Last year, we identified European copyright reform as one of the main developments to watch for in 2015, and barely a month into the year this debate is already heating up. Coinciding with the release of a draft European Parliament report written by Julia Reda, Member of the European Parliament for the German Pirate Party, Copyright for Creativity (C4C) have also released their own new Copyright Manifesto this week.
We're taking part in Copyright Week, a series of actions and discussions supporting key principles that should guide copyright policy. Every day this week, various groups are taking on different elements of the law, and addressing what's at stake, and what we need to do to make sure that copyright promotes creativity and innovation.
C4C was formed in 2010 when a coalition of 36 groups representing users, libraries, educators, and industry issued its founding Declaration for Europe (EFF was amongst them, but we played no part in the drafting of its latest Copyright Manifesto).
Both the C4C Manifesto and Reda's draft report call for long-needed changes to European copyright law. These include the true harmonization of copyright rules across the EU's 28 member countries, the adoption of a broad, flexible copyright limitation akin to fair use in US copyright law, the reduction of the minimum copyright term to that required under international law, and the introduction of fairer rules on copyright levies and circumvention. We delve into some of these recommendations in more detail below.
Unlike American law, which contains a broad fair use limitation, the 2001 European copyright rules provide a closed list of 22 limitations and exceptions from which member states can pick and choose (with the exception of one narrow compulsory exception for temporary copies). As C4C points out, this means that only half of the copyright system has been harmonized in Europe—only the rights of authors, but not those of users.
The result is that if you want to know whether a license is required for a certain digital use, you need to consult 28 different copyright laws.
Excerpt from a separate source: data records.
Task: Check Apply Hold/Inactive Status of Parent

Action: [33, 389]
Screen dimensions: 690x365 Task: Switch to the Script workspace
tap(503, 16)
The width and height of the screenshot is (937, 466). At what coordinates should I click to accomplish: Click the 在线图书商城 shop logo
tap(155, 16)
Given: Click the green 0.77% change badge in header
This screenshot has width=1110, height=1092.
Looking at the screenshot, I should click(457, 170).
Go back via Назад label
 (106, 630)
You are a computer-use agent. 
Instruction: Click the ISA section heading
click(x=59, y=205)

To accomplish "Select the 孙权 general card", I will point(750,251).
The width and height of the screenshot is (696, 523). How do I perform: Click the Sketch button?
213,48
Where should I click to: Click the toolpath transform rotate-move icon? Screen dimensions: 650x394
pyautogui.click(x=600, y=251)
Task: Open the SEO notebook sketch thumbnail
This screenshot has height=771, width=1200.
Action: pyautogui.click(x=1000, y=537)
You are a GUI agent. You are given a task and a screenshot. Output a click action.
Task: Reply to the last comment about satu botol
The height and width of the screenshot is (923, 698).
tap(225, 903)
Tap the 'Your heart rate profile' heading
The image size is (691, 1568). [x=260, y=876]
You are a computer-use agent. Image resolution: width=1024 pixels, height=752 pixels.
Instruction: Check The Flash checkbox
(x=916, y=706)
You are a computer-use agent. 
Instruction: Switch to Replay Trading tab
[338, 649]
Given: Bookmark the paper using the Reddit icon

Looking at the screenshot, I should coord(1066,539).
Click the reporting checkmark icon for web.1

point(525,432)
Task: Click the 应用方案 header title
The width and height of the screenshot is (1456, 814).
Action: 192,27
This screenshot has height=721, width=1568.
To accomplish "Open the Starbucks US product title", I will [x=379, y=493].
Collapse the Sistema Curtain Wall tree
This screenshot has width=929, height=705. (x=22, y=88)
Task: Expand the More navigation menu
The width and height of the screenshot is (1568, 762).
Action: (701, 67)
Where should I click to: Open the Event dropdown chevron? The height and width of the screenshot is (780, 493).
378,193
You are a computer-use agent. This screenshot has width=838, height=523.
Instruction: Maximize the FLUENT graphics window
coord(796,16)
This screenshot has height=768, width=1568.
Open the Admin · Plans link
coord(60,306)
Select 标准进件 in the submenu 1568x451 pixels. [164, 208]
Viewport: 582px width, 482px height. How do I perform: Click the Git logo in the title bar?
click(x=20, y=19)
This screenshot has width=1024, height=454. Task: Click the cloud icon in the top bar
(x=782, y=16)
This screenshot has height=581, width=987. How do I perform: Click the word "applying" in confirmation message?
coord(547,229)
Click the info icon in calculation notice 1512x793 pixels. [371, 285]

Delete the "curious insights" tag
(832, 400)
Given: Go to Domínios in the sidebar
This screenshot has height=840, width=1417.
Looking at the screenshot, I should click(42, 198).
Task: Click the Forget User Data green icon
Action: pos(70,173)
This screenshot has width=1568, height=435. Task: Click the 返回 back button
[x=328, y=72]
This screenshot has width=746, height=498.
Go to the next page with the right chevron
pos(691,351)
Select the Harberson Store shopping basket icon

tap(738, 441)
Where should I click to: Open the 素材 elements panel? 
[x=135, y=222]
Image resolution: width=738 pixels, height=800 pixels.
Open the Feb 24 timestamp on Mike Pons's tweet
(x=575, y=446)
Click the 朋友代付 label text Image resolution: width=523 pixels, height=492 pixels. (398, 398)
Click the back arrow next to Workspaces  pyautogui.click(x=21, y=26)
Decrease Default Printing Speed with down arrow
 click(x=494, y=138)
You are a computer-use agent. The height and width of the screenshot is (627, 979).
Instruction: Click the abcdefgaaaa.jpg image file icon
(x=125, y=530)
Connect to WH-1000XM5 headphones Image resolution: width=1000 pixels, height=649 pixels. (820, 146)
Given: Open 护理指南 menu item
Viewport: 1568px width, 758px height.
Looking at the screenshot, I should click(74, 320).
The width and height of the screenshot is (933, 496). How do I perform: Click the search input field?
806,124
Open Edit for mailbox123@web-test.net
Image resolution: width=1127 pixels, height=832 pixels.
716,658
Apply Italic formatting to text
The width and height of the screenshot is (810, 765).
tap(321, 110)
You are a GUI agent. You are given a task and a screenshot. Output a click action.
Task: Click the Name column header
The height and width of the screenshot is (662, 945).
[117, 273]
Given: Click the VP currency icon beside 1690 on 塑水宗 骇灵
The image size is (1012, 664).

For example, Belgium allows copyright materials to be uploaded to a school intranet for purposes of illustration, whereas France and Germany do not. Such differences make the effort of offering digital services across Europe fraught with cost and difficulty. C4C writes:
This leads to the absurd situation where the safest approach for a European innovator is to move to the USA, take advantage of the real single market there and the ‘fair use’ approach to copyright, and come back to the EU once the service has developed to a stage that it can afford the legal fees, years-long procedures and unpredictable results of European court cases.
C4C recommend that this be addressed by making European copyright limitations and exceptions mandatory, not optional. Reda's draft report accords with C4C's Manifesto on this point, but she also makes the technical suggestion that there should be a single European-level copyright regulation, rather than a directive that sets standards to be implemented in 28 different laws (inevitably in slightly different ways).
Not only is the pick'n'mix of 22 closed copyright limitations and exceptions constraining for European countries, but since 2001 it has also become frustratingly outdated—preventing libraries, for example, from making digitized versions of works in their collections available remotely, and instead requiring that patrons travel to the library and seat themselves in front of a dedicated terminal.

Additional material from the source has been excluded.